色調はややドライ寄り。ただし言葉の輪郭がすっと立ち、主旋律の座標がぶれない中域です。子音は角だけ面取りしてスッと立ち、母音は必要十分の厚みを残す。アコギのピッキング〜減衰、ピアノのハンマー感まで時間軸が自然で、サビで音数が増してもボーカルの芯が沈みません。“説明が速い”中域という印象で、K-PopやJ-Popの多層コーラスでもハモ/ユニゾンの距離が読みやすい。
抜けは軽やか、余韻は短め。強いピークで眩しさを作るのではなく、粒立ちの整列でディテールを見せる描写です。ハイハットはシュッと切れて、音量を上げてもザラつきが出にくい。録音の良いソースでは空間の微細な反射が背景からスッと浮かび、“空気を入れ替える”ように視界がクリアになります。ブライト系IEMの刺激は軽く面取りされるため、“キツい→聴きやすい”側に転ぶ場面が多いはず。
横方向は自然に開き、前後はやや手前寄り——情報へのピントが合うまでが速いタイプです。センター像(歌/スネア)の固定感が強く、パン移動は線的で追いやすい。同帯域で重なる音でも居場所が保たれ、装飾音が背景から自然に浮きます。巨大空間の誇張で圧倒するというより、“地図がクッキリ見える”方向の音場設計。

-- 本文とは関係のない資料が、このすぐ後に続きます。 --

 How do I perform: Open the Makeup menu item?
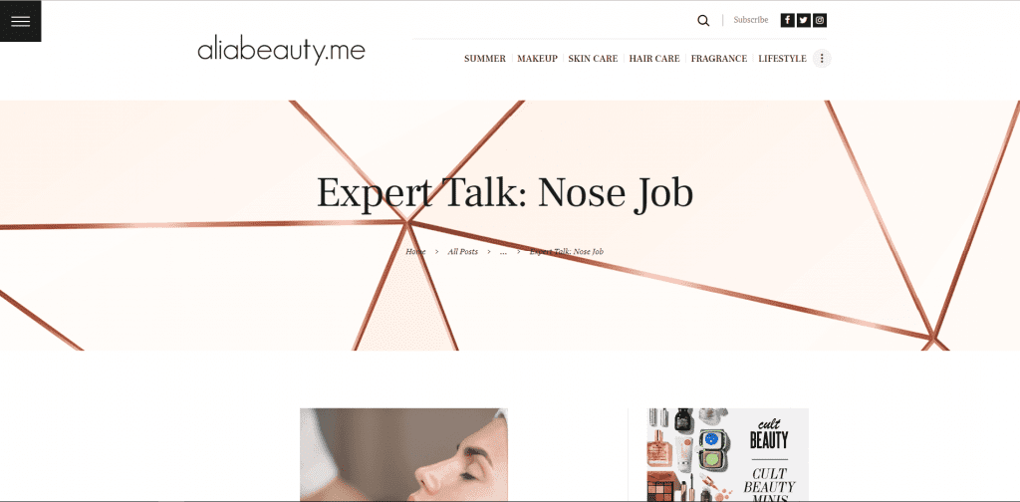[x=537, y=59]
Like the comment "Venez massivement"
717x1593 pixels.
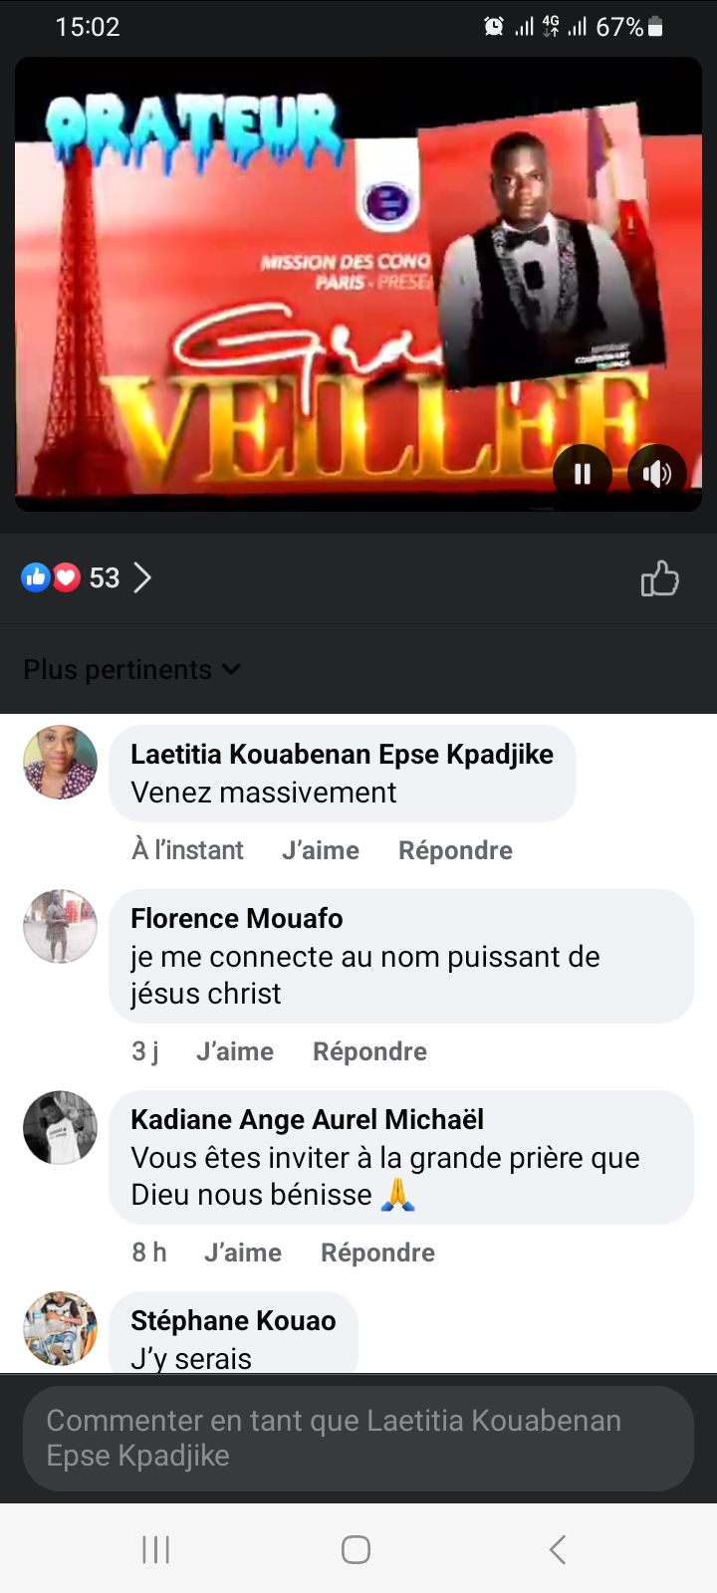[320, 850]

CS43131×2構成らしく、IEM前提の低ノイズ×必要十分な駆動。3.5mmでは小音量域でも情報が痩せにくく、ベッドサイドでも“輪郭だけ残る”聴き方が可能。4.4mmに切り替えると電圧余裕が効いて、低域の押し出しと音場の見通しがワンランク上がる感覚です。抜き挿し時は音量を下げてから操作するのが安心。
| 観点 | 3.5mm(SE) | 4.4mm(BAL) |
|---|---|---|
| 低域 | タイトで機敏、量は基準的。 | 沈み込みと押し出しが増し、土台が安定。 |
| 中域 | 輪郭が前、歌が迷わない。 | 像がふっくら、息遣いと抑揚が自然。 |
| 高域 | 余韻短めで視界がクリア。 | 抜けは維持、当たりが円く長時間でも疲れにくい。 |
| 音場/定位 | 前寄りで読解が速い。 | 横+奥行きが拡張、レイヤーが埋もれにくい。 |
関連記事:KZ TAURUS レビュー

3.5mm接続の実機ショット(KZ TAURUSとTK1)
SE端子でも輪郭が崩れにくく、スピード感の相性良好。
関連:TRI Star River(Yinyoo) / KBEAR HunYuan(リケーブル)

4.4mm接続(HunYuanリケーブルでバランス化)
電圧の余裕で低域の沈み込みと分離が一段向上。
TK1は「輪郭・スピード・低ノイズ感」で日常のリスニングが素直に整う。3.5mmではタイトな基準器として使えば小音量でも情報が崩れにくく、4.4mmではHunYuan×Star Riverとの組み合わせで土台と視界を拡張できた。
CS43131の基礎情報:このDACはモバイル向けに定評のあるチップで、DNR/THD+Nの素性が良く、内蔵ヘッドホンアンプはClass-H動作で省電力と必要出力の両立が狙えます。音色の癖が少なく扱いやすいイメージで、上流の設計(電源・クロック・ゲイン)や下流のIEM次第で素直に表情が変わるのも扱いやすい。その“素直さ”が、TK1のドライで見通しの良い描写にもつながっていると感じる。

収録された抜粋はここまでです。